CYTOPIA NOMINATES JAK2 CLINICAL CANDIDATE FOR MYELOPROLIFERATIVE DISORDERS
03/18/2008 Cytopia Limited (ASX:CYT) has selected CYT387, a selective and potent JAK2 inhibitor, for formal preclinical development to treat myeloproliferative disorders (MPDs). This follows extensive laboratory experimentation and includes the recent demonstration of activity in an in-vivo model of myeloproliferative disease.
Myeloproliferative disorders are a group of diseases including myelofibrosis, polycythemia vera (PV) and essential thrombocythemia (ET) that affect over 150,000 patients in the USA and more than twice that worldwide. Over 95% of PV cases and over 50% of ET and primary and secondary myelofibrosis cases are believed to be caused by a mutation in the JAK2 kinase enzyme. This renders the kinase permanently active and leads to the overproduction of particular blood cells.
No effective treatments exist for these diseases and untreated progressive disease can lead to leukemia or myelofibrosis.
CYT387 possesses an excellent selectivity profile against a large panel of kinases and other pharmacological targets. It also has excellent pharmacokinetics including oral bioavailability and in preclinical models has a promising safety profile.
CYT387 has also recently show utility in a well-validated in-vivo model of myeloproliferative disorders in studies in the laboratory of clinical hematologist Michael Deininger MD PhD at Oregon Health and Science University, USA. Results showed a profound resolution of clinical symptoms of MPDs in mice that were dosed orally.
Dr. Deininger said, “We are highly encouraged by Cytopia’s compound in this model of myeloproliferative disease which clearly indicates significant amelioration of symptoms and disease remission. The favourable data from this animal model augers well for activity of the compound in the clinic.”
The compound will now be progressed into formal preclinical studies including IND-enabling toxicology studies. This program will lead to the submission of an Investigational New Drug (IND) application with the US Food and Drug Administration (FDA) in the fourth quarter of 2008. The preclinical development program has already been considered by the FDA in pre-IND reviews, including a face-to-face meeting with FDA reviewers last month.

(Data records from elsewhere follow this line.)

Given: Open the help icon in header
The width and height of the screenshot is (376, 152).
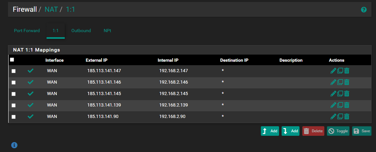Looking at the screenshot, I should pos(364,10).
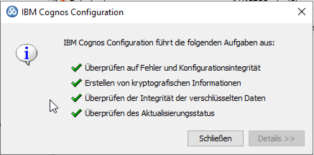
Task: Click the green checkmark beside verschlüsselten Daten
Action: point(76,98)
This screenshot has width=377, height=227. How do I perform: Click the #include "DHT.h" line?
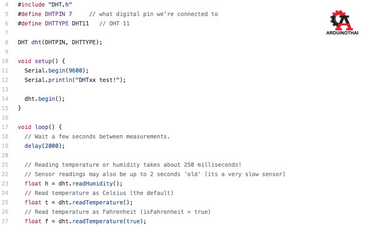tap(45, 5)
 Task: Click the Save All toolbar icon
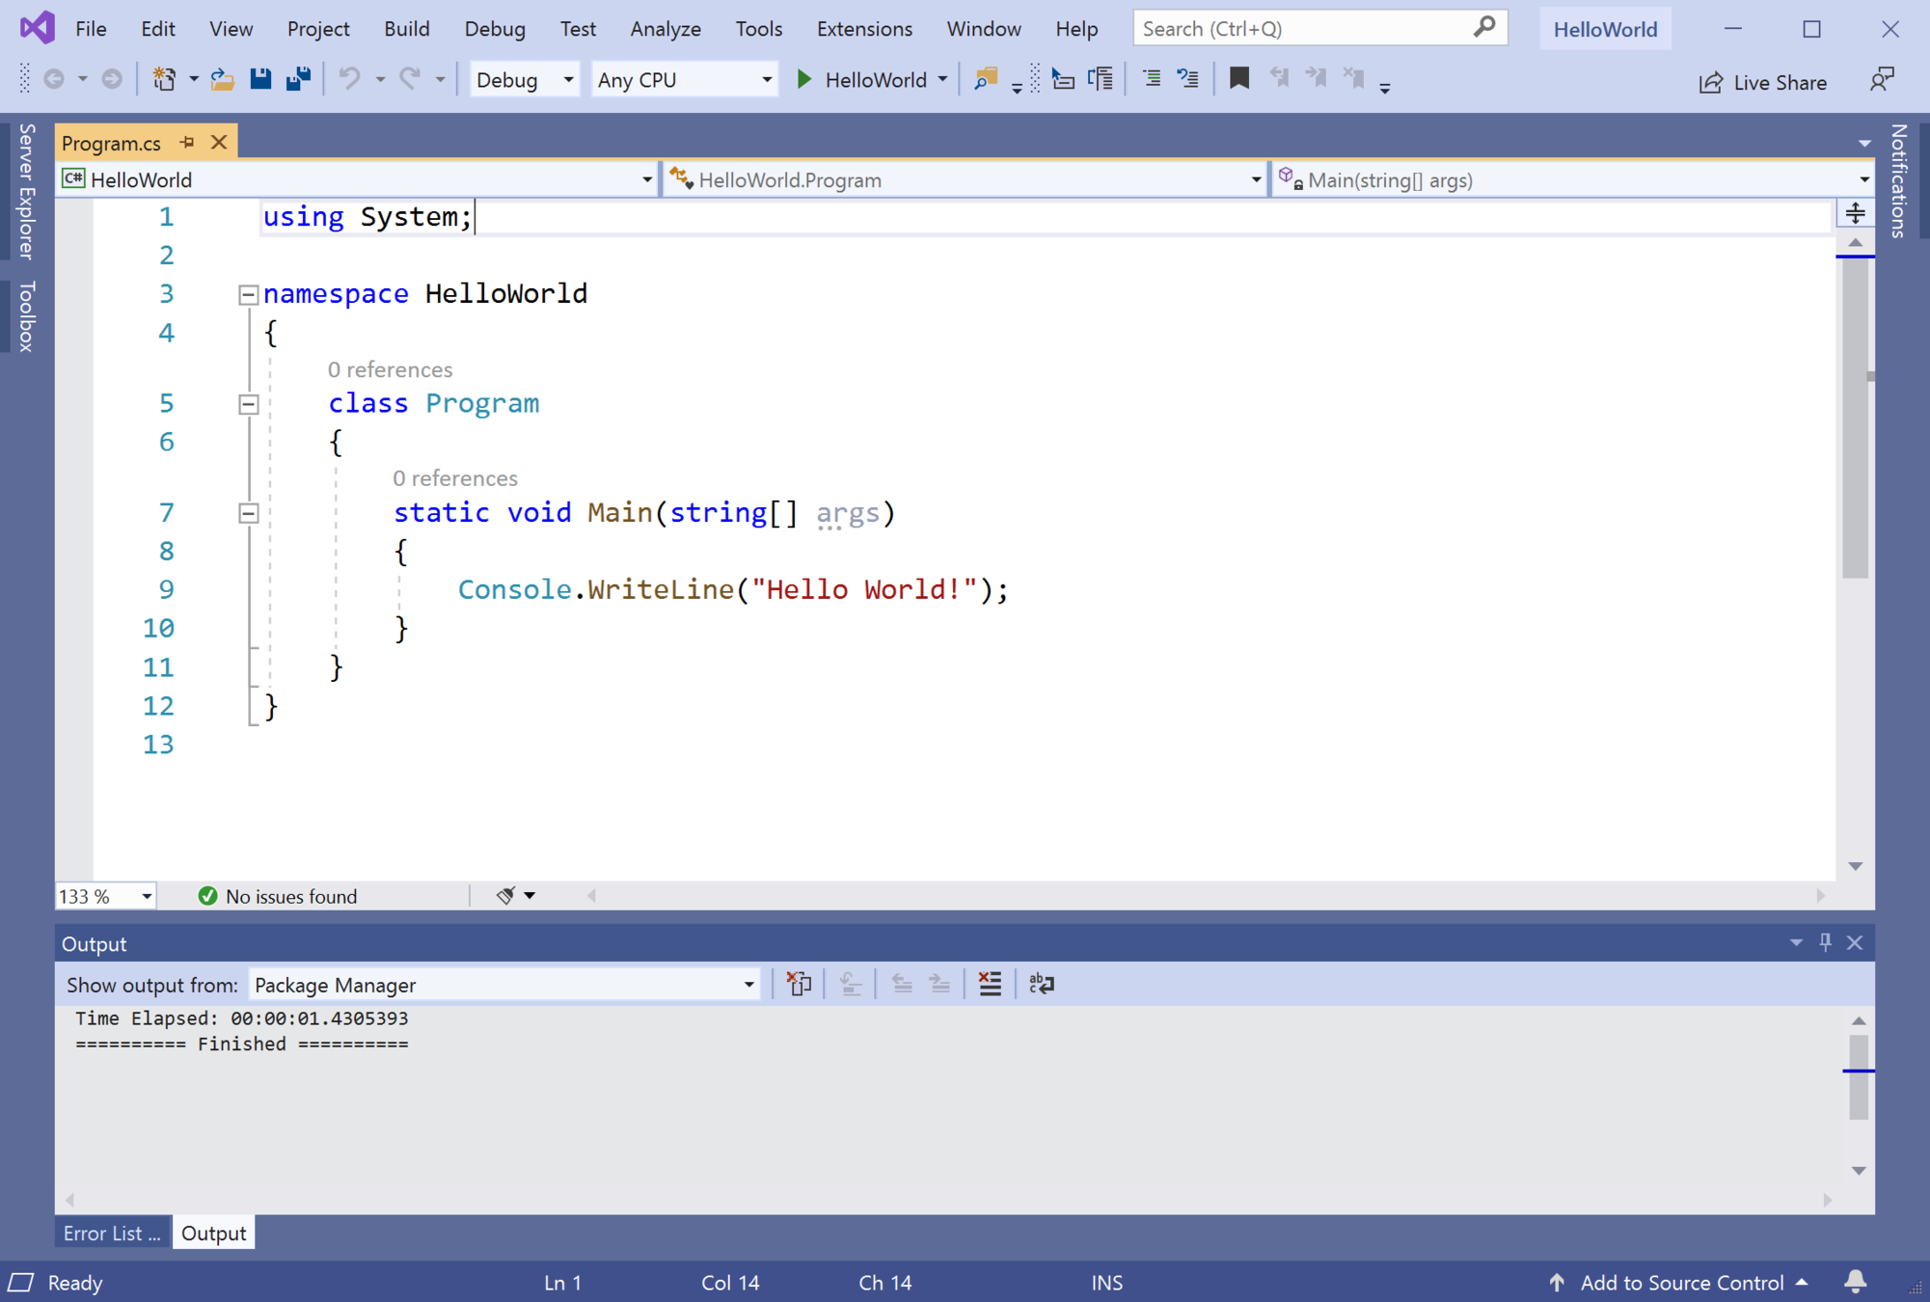tap(298, 79)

“The accumulated data for CYT387 clearly indicates that this compound has an excellent potency and safety profile for the treatment of patients with MPDs. We are aggressively progressing this compound through formal preclinical studies with the aim of beginning clinical trials by the end of this year,” said Mr. Andrew Macdonald, CEO of Cytopia.
The discovery of a specific single activating mutation in the JAK2 enzyme in MPDs in 2005 has focused attention on developing a therapy for these diseases through selective inhibition of JAK2. To successfully address these chronic diseases with a JAK2 inhibitor, the specificity and resultant tolerability profile is a key element of the product profile required for a “best in class” inhibitor.
CYT387 is a specific JAK2 inhibitor with excellent potential for safe and efficacious chronic human dosing. It has been derived from Cytopia’s knowledge of basic biology of JAK kinases, a strong structural biology program that has delivered multiple co-crystal structures of JAK2 complexed with inhibitors, and the subsequent development of an extensive chemical library of JAK2 inhibitors through an integrated computational and medical chemistry platform.
Cytopia is developing a suite of JAK2 inhibitors for multiple indications including the treatment of certain cancers, particularly lymphomas and solid tumors where JAK2 has been shown to be up-regulated, and for cardiovascular diseases such as pulmonary hypertension.
Cytopia Ltd is an Australian biotechnology company focused on the discover and development of new drugs to treat cancer. Cytopia conducts its research and development via subsidiaries based in Melbourne, Australia and New York and specializes in discovering new molecules that can inhibit enzymes known as kinases, an exciting new class of drugs.